YAHT: Integral of the sqrt of tangent x

[MiataGirl]

this isn't for me btw..i don't even know what that means

but my friend says that the solution is about a 1/4 page long, and her ti-89 took about 3 minutes to compute it. i told her i knew some people that might help.

supposedly it's a rather popular problem too? basically she just wants to know how to get started...how to continue..and possible how to finish?

 

[Mill]

I would try seaching google. It would probably have the problem completely solved on a page.

 

[Yomicron]

the solution is huge, Maple even hesitated solving it

here you go,
1/2*tan(x)^(1/2)/(cos(x)*sin(x))^(1/2)*cos(x)*2^(1/2)*arccos(cos(x)-sin(x))-1/2*sqrt(2)*ln(cos(x)+sqrt(2)*sqrt(tan(x))*cos(x)+sin(x))

are you sure your friend is reading the problem correctly? it seems kinda complicated for a homework assignment

EDIT: no wait... Maple didn't hesitate at all, it was just some process in the background slowing down my computer.

 

[goodoptics]

There should be a table of integrals in the back of your friend's Calculus book. The one your friend needs should be listed under Trigonometric forms.

 

[WinkOsmosis]

Wow! Integrals are the devil!

 

[oLLie]

There's a rule for integration of tan to a power, I'm assuming as long as it's not 1 it might work? It can't be 1 because then you'd divide by one. I'm too lazy to type it in here too.

 

[GoodToGo]

Try this:
Substitute tan(x) = y
dy = sec^2(x)
Mutiply and divide the integral by sec^2(x). Now theres one more identity to remember:
1+tan^2(x) = sec^2(x).
So basically the integral changes to sqrt(y)/(1+y^4). However I have no idea how to solve this Its been a while. But I am sure your friend can try and solve this.

 

[Orsorum]

Probably substitute something else for y, then simplify that. If she has a table of forms, it'll have that, probably.

 

[notfred]

Originally posted by: Jellomancer
Wow! Integrals are the devil!

I'll agree with that.

 

[dabuddha]

but they can be your best friend too

 

[kherman]

PRAISE ALLAH!!!
I no longer need to know how to do this and I am fanatical about the fact!!!
I used this stuff in calculus, school and ummm .... .that's it. Brain feals much better these days.

 

[Fandu]

haha, HP's still better than TI! My 49G had the answer in under 15 seconds.

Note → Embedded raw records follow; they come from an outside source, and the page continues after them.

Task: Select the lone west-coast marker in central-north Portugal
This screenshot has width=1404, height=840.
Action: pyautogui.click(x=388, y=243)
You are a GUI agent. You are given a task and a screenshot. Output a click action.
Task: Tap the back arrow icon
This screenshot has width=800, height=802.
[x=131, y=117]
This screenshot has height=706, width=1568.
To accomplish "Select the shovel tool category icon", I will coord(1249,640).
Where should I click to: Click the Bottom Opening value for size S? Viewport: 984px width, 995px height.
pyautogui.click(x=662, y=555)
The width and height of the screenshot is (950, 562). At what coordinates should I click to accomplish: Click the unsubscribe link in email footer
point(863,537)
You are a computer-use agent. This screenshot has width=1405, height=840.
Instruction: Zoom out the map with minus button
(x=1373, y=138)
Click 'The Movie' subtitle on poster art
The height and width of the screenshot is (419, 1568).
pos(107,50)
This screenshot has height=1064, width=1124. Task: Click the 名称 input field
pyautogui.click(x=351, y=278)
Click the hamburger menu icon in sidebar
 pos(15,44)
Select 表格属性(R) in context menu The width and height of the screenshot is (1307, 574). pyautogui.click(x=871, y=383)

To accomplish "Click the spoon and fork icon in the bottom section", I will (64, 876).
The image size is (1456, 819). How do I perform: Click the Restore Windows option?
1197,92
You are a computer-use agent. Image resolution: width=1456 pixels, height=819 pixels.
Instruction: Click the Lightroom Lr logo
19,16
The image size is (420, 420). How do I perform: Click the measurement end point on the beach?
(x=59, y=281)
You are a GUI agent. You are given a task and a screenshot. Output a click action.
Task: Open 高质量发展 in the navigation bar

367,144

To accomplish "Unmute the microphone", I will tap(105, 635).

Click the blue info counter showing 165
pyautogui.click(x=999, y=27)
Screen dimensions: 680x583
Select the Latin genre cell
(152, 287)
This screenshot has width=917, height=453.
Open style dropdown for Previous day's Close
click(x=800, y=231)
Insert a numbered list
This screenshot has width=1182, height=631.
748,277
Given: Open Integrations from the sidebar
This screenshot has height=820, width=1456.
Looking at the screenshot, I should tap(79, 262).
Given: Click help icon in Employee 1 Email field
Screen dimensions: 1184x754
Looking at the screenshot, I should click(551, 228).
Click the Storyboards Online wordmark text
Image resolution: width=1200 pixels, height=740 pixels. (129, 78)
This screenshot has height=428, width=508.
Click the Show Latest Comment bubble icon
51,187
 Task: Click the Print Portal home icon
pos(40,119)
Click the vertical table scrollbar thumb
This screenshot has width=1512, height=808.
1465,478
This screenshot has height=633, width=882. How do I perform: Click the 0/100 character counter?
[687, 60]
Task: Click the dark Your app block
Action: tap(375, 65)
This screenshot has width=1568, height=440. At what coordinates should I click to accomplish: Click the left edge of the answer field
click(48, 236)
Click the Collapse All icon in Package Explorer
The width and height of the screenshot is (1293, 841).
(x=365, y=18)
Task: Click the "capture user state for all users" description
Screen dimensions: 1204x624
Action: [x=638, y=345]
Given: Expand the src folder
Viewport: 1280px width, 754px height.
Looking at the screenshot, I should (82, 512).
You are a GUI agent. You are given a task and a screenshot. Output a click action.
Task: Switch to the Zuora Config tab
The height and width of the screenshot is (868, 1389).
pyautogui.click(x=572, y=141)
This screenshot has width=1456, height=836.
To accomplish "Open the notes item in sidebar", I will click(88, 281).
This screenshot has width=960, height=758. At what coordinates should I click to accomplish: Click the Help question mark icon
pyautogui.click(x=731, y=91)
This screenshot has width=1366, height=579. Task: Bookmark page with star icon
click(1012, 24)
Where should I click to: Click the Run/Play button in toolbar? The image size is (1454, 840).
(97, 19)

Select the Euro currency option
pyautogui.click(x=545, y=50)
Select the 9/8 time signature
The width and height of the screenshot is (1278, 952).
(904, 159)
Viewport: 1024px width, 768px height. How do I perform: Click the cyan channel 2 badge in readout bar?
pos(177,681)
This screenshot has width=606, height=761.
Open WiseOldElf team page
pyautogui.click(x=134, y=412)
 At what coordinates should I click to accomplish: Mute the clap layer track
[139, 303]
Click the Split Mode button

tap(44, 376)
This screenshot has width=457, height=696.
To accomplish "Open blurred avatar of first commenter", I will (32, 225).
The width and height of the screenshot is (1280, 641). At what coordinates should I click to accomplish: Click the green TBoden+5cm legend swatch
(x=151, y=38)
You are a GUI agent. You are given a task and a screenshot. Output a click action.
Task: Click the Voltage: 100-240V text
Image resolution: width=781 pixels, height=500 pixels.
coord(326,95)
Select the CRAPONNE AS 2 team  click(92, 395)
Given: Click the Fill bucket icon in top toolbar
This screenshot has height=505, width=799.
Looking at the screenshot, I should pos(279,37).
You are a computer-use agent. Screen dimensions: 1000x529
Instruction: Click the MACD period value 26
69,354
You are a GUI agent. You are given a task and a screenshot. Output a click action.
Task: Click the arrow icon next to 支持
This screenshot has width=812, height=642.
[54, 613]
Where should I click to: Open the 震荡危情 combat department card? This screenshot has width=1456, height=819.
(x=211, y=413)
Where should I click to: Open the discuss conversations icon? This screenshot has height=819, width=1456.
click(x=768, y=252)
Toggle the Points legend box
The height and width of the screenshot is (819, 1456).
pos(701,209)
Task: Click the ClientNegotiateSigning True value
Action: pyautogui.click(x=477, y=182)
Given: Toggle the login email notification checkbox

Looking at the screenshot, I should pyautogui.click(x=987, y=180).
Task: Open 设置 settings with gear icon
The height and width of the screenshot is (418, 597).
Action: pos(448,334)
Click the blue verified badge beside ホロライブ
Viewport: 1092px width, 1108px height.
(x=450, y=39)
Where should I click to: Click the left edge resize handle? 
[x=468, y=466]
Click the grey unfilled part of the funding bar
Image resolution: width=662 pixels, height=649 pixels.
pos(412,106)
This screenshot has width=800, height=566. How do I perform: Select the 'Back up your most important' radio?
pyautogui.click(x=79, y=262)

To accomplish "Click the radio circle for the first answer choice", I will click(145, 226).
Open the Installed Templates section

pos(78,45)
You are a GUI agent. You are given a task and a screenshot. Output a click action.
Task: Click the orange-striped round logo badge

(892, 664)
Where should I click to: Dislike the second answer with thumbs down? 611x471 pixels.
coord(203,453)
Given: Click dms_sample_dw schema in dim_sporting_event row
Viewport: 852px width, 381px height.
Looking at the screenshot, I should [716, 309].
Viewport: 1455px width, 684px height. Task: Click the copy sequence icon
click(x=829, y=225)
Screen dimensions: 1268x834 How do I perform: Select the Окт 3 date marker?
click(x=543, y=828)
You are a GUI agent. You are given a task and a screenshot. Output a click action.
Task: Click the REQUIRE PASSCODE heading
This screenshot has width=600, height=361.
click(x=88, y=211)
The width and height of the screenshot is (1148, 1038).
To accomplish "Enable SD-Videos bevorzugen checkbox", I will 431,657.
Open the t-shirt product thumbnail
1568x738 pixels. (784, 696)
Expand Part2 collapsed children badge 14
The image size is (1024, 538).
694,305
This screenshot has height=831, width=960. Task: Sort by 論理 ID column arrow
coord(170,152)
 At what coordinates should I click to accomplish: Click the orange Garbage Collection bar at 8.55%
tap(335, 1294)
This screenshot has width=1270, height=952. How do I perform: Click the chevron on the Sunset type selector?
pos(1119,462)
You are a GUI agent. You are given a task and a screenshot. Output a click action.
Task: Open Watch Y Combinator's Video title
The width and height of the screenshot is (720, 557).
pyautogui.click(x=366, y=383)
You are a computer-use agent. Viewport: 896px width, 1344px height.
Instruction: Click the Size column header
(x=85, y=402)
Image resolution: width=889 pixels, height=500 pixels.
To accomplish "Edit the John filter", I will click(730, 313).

The answer is pretty long...... I don't really want to type all that out. But I don't think it's actually that hard, GoodToGo is on the right track. If you can solve the integral that he posted directly, then you'll have the answer. But I would try making an inverse trig substitution, and then using integration by parts. I might have to try and work that one by hand a bit later tonight.